Sunday, September 20, 2015

The Importance of Beauty in Catholic Life

An interview with artist Daniel Mitsui:
Catholicism is traditional. It contends that the Apostles received a Revelation almost two thousand years ago; their witness was preserved in a law of worship which establishes our law of belief. This idea affects every aspect of Catholic life, including art. The conviction of Catholic artists, everywhere at least through the Middle Ages, was that they were preserving an ancient memory; this was succinctly expressed at the Second Council of Nicea: The composition of religious imagery is not left to the initiative of artists, but is formed upon principles laid down by the Catholic Church and by religious tradition ... The execution alone belongs to the painter; the selection and arrangement of subject belong to the Fathers.
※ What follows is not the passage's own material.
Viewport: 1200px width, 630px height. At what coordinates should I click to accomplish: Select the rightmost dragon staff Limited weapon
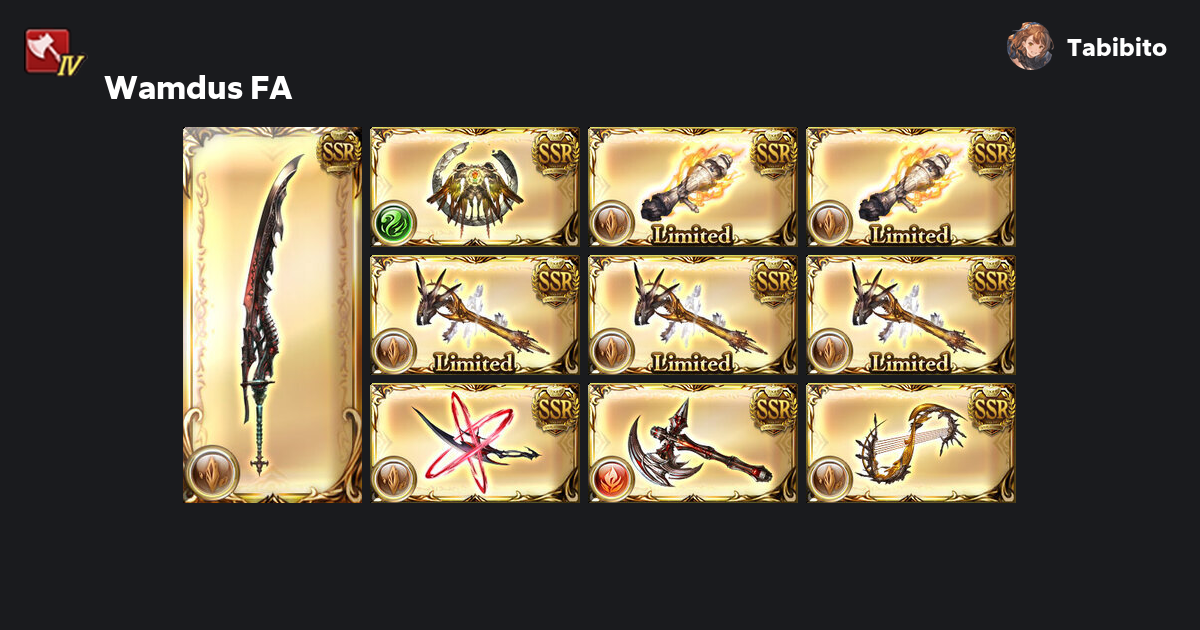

Of course, there is development in Catholic art over time. St. Vincent of Lerins says that authentic development of tradition is like the growth of a body; it looks different in maturity than in infancy, but it has all the same parts. When I draw a scene from the Gospels, I study depictions of the same scene in the work of ancient and medieval Catholic artists. I look for selections and arrangements of subject that endure across historic and geographic boundaries, and perpetuate them as a matter of duty. Doing so makes me a participant in a tradition that stretches back to the very beginnings of Christianity. That is an awesome privilege.